9Passons maintenant à la question plus importante de Frankenstein considéré comme roman des origines. Afin de l’aborder il sera utile de reprendre quelques mots de l’avant-propos de l’ouvrage de Marthe Robert qui constitue le point de départ de cette étude : « Tout roman a pour origine le même besoin de bousculer l’ordre des choses, de changer la vie, qui entraîne le petit enfant à se rêver des parents imaginaires meilleurs, plus forts et plus beaux que sa famille réelle »8.

10Voici le récit fait par Frankenstein du moment où il mena à bien son projet d’animer et de mettre en marche un corps composé de membres, d’organes et d’os prélevés dans des cimetières et des charniers :« I collected the instruments of life around me, that I might infuse a spark of being into the lifeless thing that lay at my feet » (Ch. V, p. 56).

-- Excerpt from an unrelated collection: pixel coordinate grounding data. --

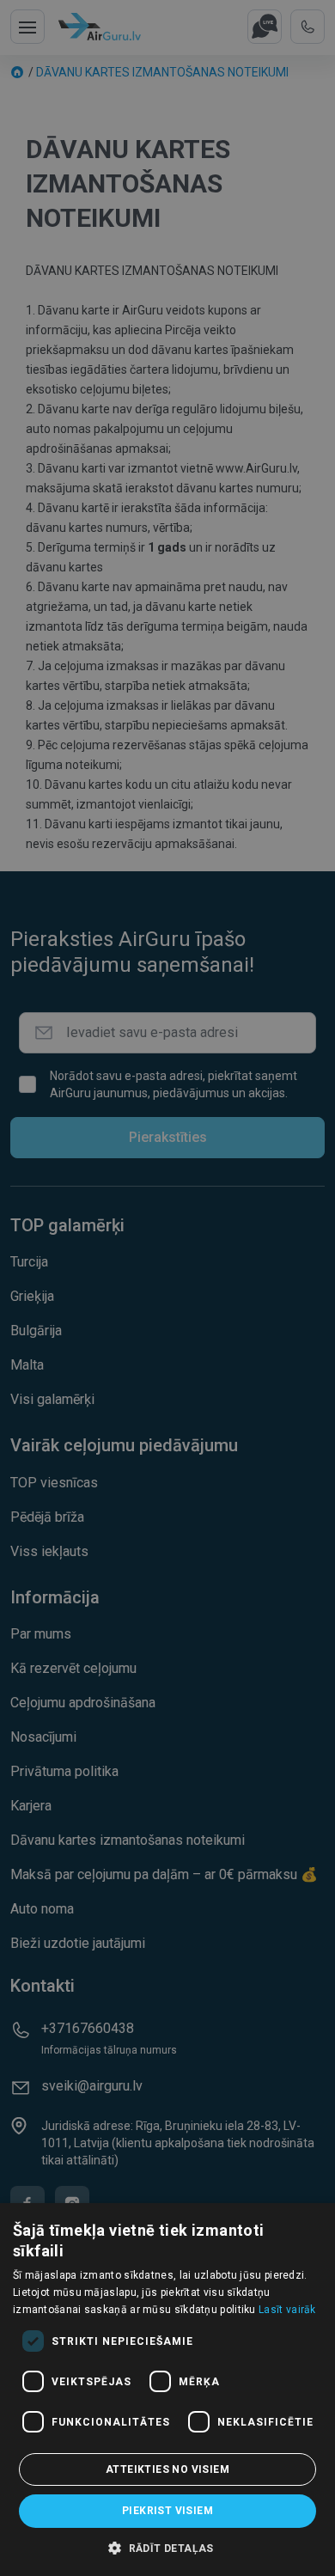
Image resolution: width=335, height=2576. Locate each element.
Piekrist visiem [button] (167, 2511)
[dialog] (167, 2389)
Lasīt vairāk (287, 2310)
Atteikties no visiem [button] (167, 2469)
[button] (167, 2547)
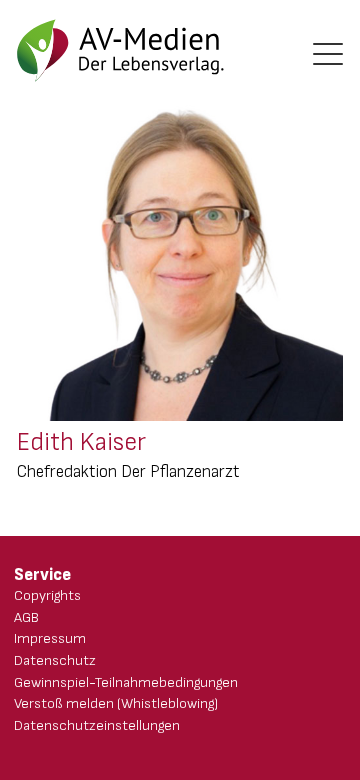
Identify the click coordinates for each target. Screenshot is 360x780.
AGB (26, 617)
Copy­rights (47, 595)
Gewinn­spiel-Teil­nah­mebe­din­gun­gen (126, 682)
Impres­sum (50, 638)
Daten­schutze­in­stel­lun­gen (97, 725)
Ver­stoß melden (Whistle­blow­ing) (116, 703)
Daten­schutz (55, 660)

Renversement de l’ordre des choses

11D’emblée le projet de créer un corps vivant à partir de cadavres constitue un renversement de l’ordre naturel des choses où la vie prend place dans un processus conduisant de la naissance à la mort. Le travail initial de l’anatomiste qui dépèce les cadavres n’est ici que le début d’un procédé à rebours qui consiste à rassembler des membra disjecta et d’autres vestiges macabres dans le but d’en faire un corps susceptible d’être réanimé.

12C’est en solitaire que le projet de Frankenstein s’est poursuivi dès le début à travers toutes les étapes des études, de la recherche des matériaux macabres dont il a besoin, et du perfectionnement des appareils. Or, lors du dernier stade qui consiste à insuffler l’étincelle de vie dans le corps inerte à ses pieds, l’expérimentateur est toujours seul, faisant appel seulement à des « instruments » afin de mettre en œuvre sa découverte théorique remontant au début de ses études à Ingolstadt : « I succeeded in discovering the cause of generation and life ; nay, more, I became myself capable of bestowing animation upon lifeless matter » (Ch. IV, p. 51).

13Or, du fait qu’elle réunit les deux phénomènes de la génération et l’animation, cette scène représente à la fois l’engendrement et la naissance séparés par un très court laps de temps lors de cette triste nuit de novembre qui marque l’apogée et le nadir de la carrière de Frankenstein. Jean-Jacques Lecercle9 et d’autres critiques ont fort bien souligné le caractère sexuel de l’opération réussie au moyen d’« instruments ». Pour ma part je voudrais insister sur le rôle prépondérant des appareils dont le mode de fonctionnement garde tout son mystère car celui-ci n’est pas précisé. Ce sont des outils, des moyens mécaniques utilisés par Frankenstein dans l’acte symbolique de donner la vie correspondant à l’ensemencement d’un corps de femme. Il convient d’insister sur le fait que Frankenstein réussit cette démonstration suprême sans solliciter l’aide d’aucun être humain, et surtout en cet endroit sans le concours de la partenaire féminine traditionnellement présente dans l’acte de fusion amoureuse à l’origine d’une nouvelle vie. C’est donc un simulacre pervers de la conception qui est évoqué ici. Aussi constate-t-on que l’expérience scientifique inscrite dans le contexte du processus conceptuel exprime le besoin de bousculer l’ordre des choses en ce qui concerne l’engendrement. Non seulement il s’agit d’un acte procréateur contre nature, mais du fait que celui-ci ait lieu sur un cadavre, même si ce dernier se met ensuite à respirer, à remuer, enfin à vivre, il serait légitime de parler de nécrophilie. C’est là un comportement qui va à l’encontre de l’ordre des choses, car l’acte vital de l’accouplement se perd dans la mort au lieu d’accomplir sa fonction de perpétuer la vie.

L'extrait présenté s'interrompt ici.